What changed
RBI directed all RRBs to stop charging foreclosure fees or prepayment penalties on home loans linked to floating interest rates, effective from June 18, 2012. This follows the Monetary Policy Statement 2012-13 and recommendations from the Damodaran Committee on Customer Service.
What it means for you
RRBs can no longer impose these charges, which were seen as restrictive and discriminatory against existing borrowers. This levels the playing field between new and existing customers, encourages competition, and may lead to better pricing of floating rate home loans. Banks must update their loan terms and systems accordingly.
What you must do
- Immediately cease levying foreclosure charges or prepayment penalties on all floating rate home loans.

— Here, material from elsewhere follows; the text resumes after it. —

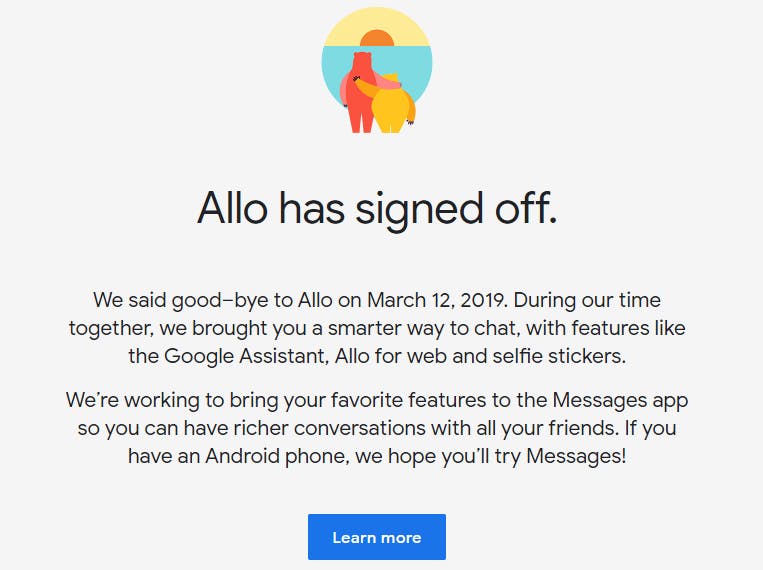Click the red bear in the illustration
763x570 pixels.
[360, 92]
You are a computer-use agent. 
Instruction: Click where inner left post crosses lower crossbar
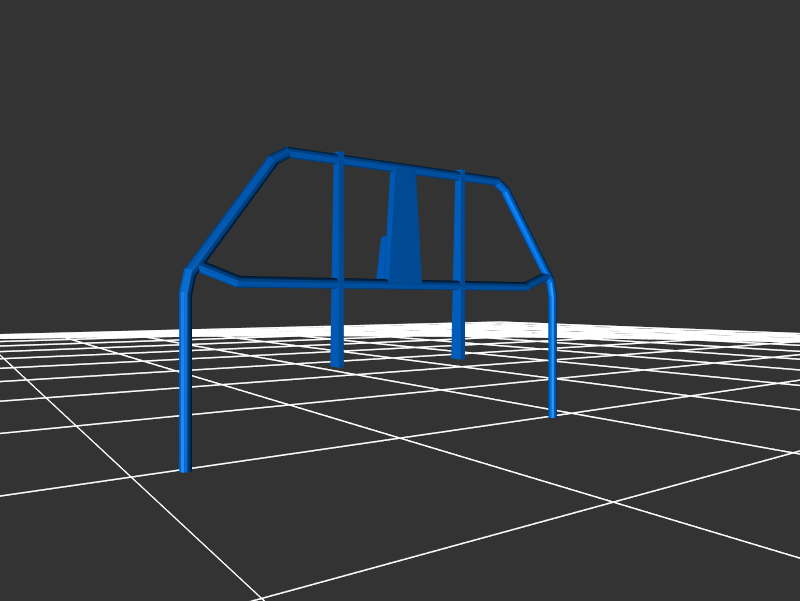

- Update loan documentation, sanction letters, and system parameters to reflect the zero-charge policy.
- Communicate the change to customers and staff, and ensure no such charges are collected going forward.

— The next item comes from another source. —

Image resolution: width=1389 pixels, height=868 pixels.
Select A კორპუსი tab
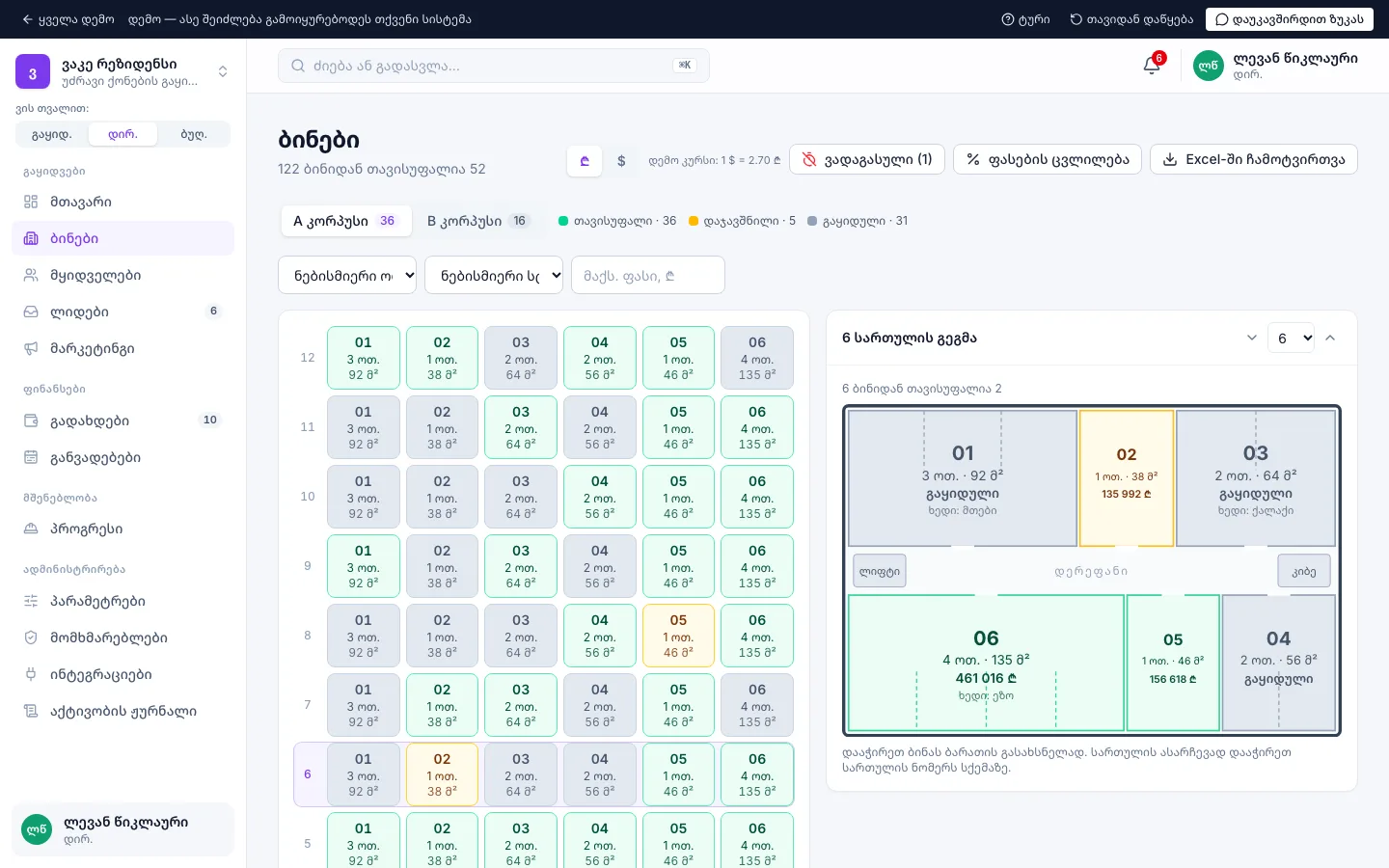(346, 221)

- Review existing loan portfolios to identify any pending refunds or adjustments for past charges if applicable.
Who it affects
Regional Rural Banks (RRBs), Home loan borrowers with floating interest rate loans from RRBs, RRB loan operations and compliance teams
Does this ban apply to fixed rate home loans as well?
No, the RBI directive specifically covers only home loans on floating interest rate basis. Fixed rate home loans are not included in this circular.

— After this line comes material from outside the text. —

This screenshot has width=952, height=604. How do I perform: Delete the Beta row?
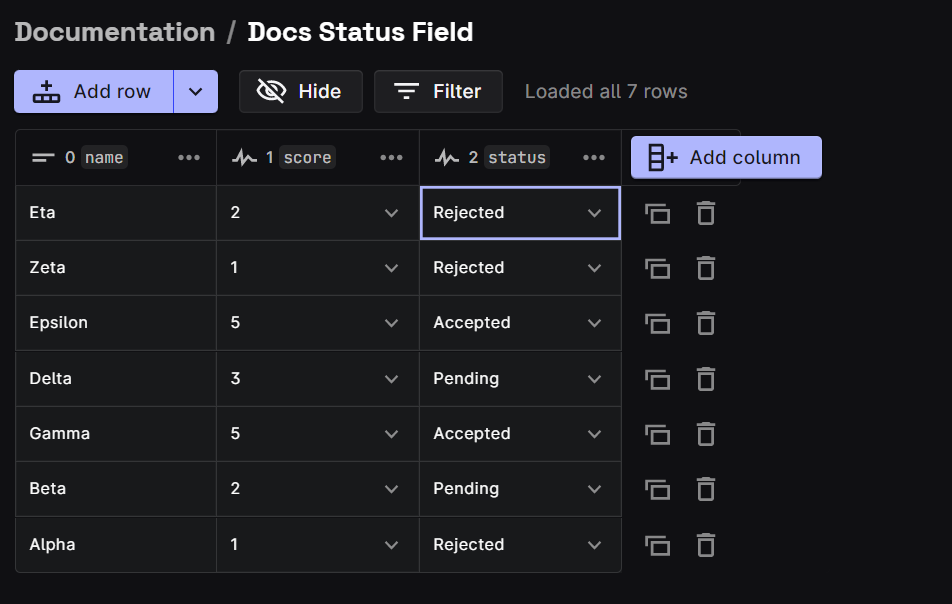pyautogui.click(x=706, y=489)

When did this change take effect?
The circular was issued on June 18, 2012, and the prohibition was effective immediately from that date.
Why did RBI introduce this rule?
The Damodaran Committee noted that foreclosure charges deter borrowers from switching to cheaper loans, especially when interest rates fall. RBI aimed to reduce discrimination between existing and new borrowers and promote competition.